On the first day of pre-polling, local candidates and volunteers line the footpath outside Randwick Town Hall handing out ‘How to Vote’ leaflets in their final week of campaigning for the marginal seat of Coogee.
Two weeks ago, political candidates vying to become their state electorate’s Member of Parliament (MP) entered the visibility contest of local campaigning. Not the first time for incumbent Labor MP Marjorie O’Neill.
“I see your face everywhere; 100 per cent you’re going to win, you’ve been everywhere,” a passing voter told O’Neill.
In the last state election in 2019, O’Neill, a fifth generation Brontë local and former university lecturer, won the seat by a 1.6 per cent margin. As a result, Coogee was one of only two seats Labor won from the Liberal Party. Redistribution since has increased the Labor margin to an estimated 2.1 to 2.3 per cent.
“I feel the importance of this and I don’t wwaste it,” said O’Neill, recalling the experience of her first day in the chamber in the NSW Parliament.
“I’m not a career politician; I was very happily a university academic,” she said. “I got into politics because I was deeply unhappy with a lot of issues and my view is I stay in politics as long as I can change things, and then I’ll leave.”
Covid-19 led the new Coogee MP to start a community digital newsletter with specific information relevant to the electorate; this has likely contributed to her increased visibility in this re-election campaign.
“It was a deliberate decision we made to assist the community, but I think a lot of people now know me from that,” she said.
While Covid-19 was an unexpected problem, public transport accessibility has been an issue that predates the 2019 state election.
Public transport and the privatisation of Sydney’s bus services have been the subject of constant debate, both in the electorate and the NSW Parliament.
For years construction of the L2 Light Rail service from Randwick to Circular Quay disrupted local bus services. When the L2 Line opened in December 2020, the full privatisation of Sydney’s bus service which followed in April 2022 made the situation worse.
“We know with the privatisation of public transport, we’ve seen the removal of 32 bus routes and over 60 bus stops,” said O’Neill. “Long before I was a member of parliament, I was actually talking about what was going to happen as [a consequence] of the Light Rail.

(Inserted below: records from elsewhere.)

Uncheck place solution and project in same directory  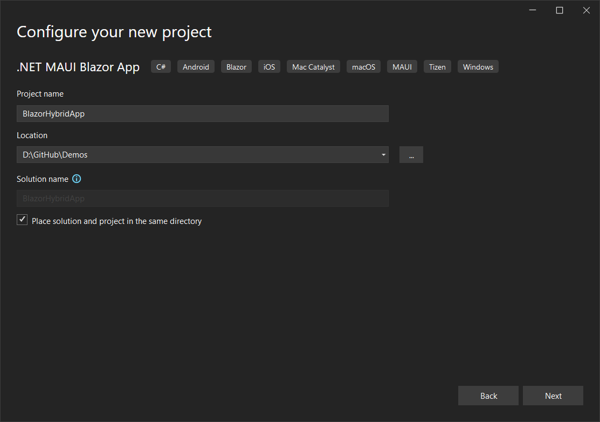[x=22, y=220]
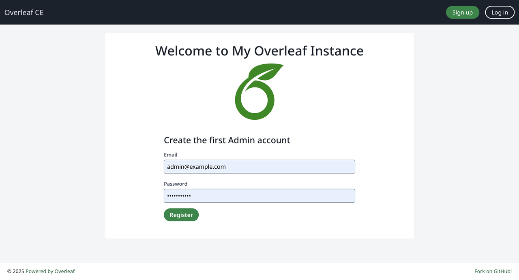Click the light footer bar at page bottom
This screenshot has width=519, height=280.
(x=260, y=271)
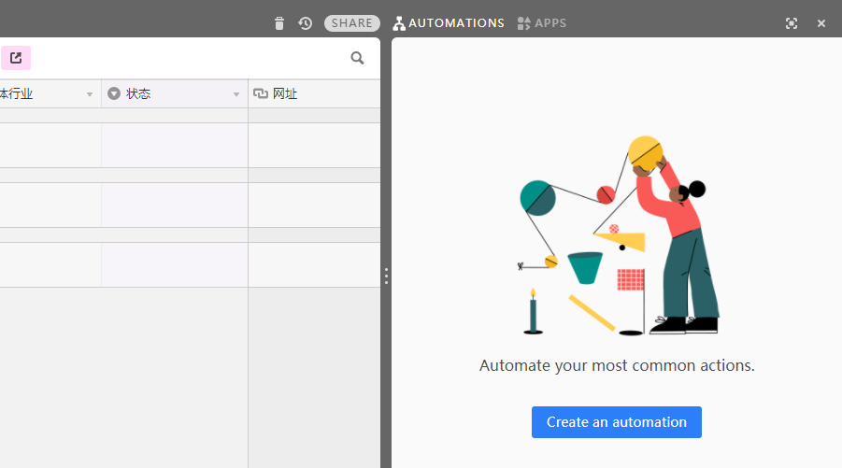The image size is (842, 468).
Task: Switch to the AUTOMATIONS tab
Action: 456,23
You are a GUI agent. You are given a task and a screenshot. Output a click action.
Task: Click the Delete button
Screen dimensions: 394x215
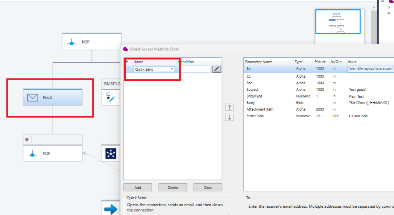pos(173,188)
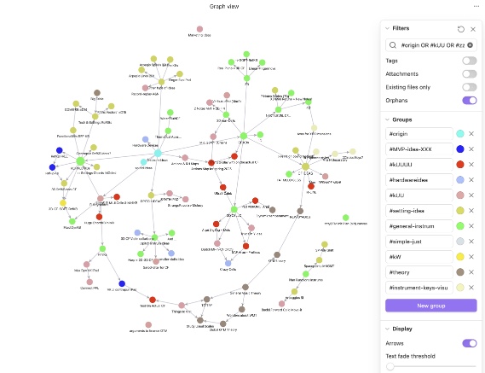Change the red #kUUUU group color
The width and height of the screenshot is (485, 373).
(460, 164)
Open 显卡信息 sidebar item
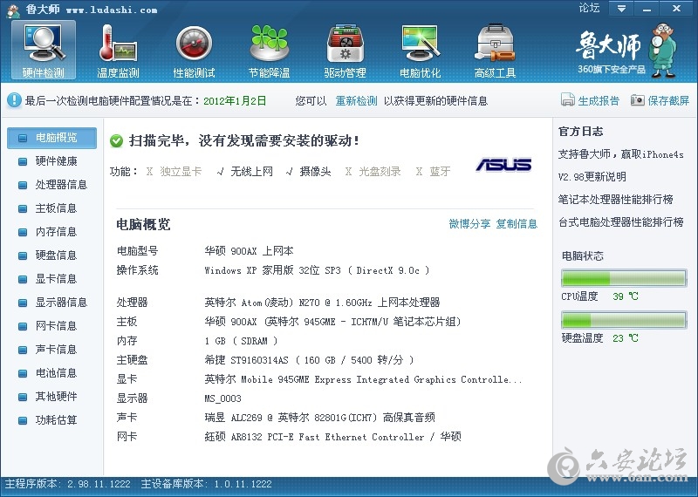 coord(56,279)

Seven years ago they didn’t really believe me.”
Labor has been in opposition since 2011 which has limited the party’s ability to push for significant policy changes.
But O’Neill said the impact of “small things” can make a significant difference in the big scheme of things. As a beekeeper, she has been working with local community groups to create bee-friendly environments and spread native bee hives across the electorate.

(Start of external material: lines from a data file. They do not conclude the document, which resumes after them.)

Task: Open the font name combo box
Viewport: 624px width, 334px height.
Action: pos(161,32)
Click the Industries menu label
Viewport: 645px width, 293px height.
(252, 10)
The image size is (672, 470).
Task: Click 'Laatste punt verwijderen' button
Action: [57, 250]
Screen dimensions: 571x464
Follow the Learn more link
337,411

“I’m a passionate environmentalist especially when it comes to bees which are critically important for our ecosystem,” she said. “I know its small, but if everyone was doing this kind of stuff it would make a huge difference.”
While a believer in the power of the individual when it comes to combating environmental degradation, she emphasises that the prevention and recognition of domestic violence has to be a community effort.
“It’s not a private issue, it’s not a family issue, it’s a community issue and we all have a responsibility to step in and address it,” she said.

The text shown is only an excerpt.